- Born: Seitenstetten
- Known for: Medicinal Chemistry Pharmacoinformatics Open PHACTS
- Scientific career
- Workplaces: University of Vienna
- Website: pharminfo.univie.ac.at

= Gerhard Ecker =

Austrian medicinal chemist

Gerhard F. Ecker is an Austrian medicinal chemist and expert in the fields of Pharmacoinformatics at the University of Vienna, where he is the Professor for Pharmacoinformatics and Head of the Pharmacoinformatics Research Group at the Department of Medicinal Chemistry. He also coordinates the research focus "Computational Life Sciences" of the Faculty of Life Sciences.

==Career==
Ecker received his doctorate in natural sciences from the University of Vienna in 1991, became appointed Associate Professor for Medicinal Chemistry in 1998 and Full Professor for Pharmacoinformatics in 2009.
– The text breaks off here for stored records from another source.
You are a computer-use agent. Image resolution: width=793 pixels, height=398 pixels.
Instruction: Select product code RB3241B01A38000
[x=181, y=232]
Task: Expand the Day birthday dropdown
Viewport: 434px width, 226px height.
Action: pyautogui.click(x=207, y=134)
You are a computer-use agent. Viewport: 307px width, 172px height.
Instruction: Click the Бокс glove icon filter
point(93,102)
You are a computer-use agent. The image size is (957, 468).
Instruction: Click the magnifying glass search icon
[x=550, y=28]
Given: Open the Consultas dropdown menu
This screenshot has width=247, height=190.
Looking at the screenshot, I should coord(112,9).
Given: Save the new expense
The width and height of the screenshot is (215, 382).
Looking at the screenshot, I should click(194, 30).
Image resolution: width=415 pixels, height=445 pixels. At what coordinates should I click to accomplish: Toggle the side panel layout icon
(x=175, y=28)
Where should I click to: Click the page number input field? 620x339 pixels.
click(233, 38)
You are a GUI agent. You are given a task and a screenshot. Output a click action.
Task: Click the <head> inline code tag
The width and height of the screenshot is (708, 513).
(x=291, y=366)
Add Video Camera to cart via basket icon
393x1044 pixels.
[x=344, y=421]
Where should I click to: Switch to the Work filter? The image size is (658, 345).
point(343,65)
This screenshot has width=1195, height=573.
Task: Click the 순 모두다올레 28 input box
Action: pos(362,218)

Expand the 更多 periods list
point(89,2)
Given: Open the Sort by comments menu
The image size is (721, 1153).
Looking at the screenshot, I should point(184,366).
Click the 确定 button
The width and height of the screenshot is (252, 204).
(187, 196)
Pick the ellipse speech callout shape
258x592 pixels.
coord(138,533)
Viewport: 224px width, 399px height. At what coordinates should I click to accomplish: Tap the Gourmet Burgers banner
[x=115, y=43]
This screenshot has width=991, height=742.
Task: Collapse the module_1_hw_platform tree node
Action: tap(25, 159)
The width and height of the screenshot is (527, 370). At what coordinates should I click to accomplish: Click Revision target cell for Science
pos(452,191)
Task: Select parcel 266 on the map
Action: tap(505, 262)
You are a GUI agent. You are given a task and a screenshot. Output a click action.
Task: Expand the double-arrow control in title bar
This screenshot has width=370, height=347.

Ecker is Editor of Molecular Informatics and coordinates the EUROPIN PhD programme in Pharmacoinformatics. He has also been President of the European Federation for Medicinal Chemistry (now European Federation for Medicinal Chemistry and Chemical Biology) from 2009 to 2011.

==Research==
Ecker's research focuses on computational drug design which not only led to the identification of highly active propafenone-type inhibitors of P-glycoprotein, but also paved the way for development of new descriptors and virtual screening approaches for identification of new scaffolds active at P-gp. With the increasing knowledge on the importance of P-gp for ADME, his interest moved towards the prediction of P-gp substrate properties. Around 2010 he extended the studies also on other antitargets, such as the hERG potassium channel, as well as on the serotonin transporter, the GABA receptor and the insulin receptor.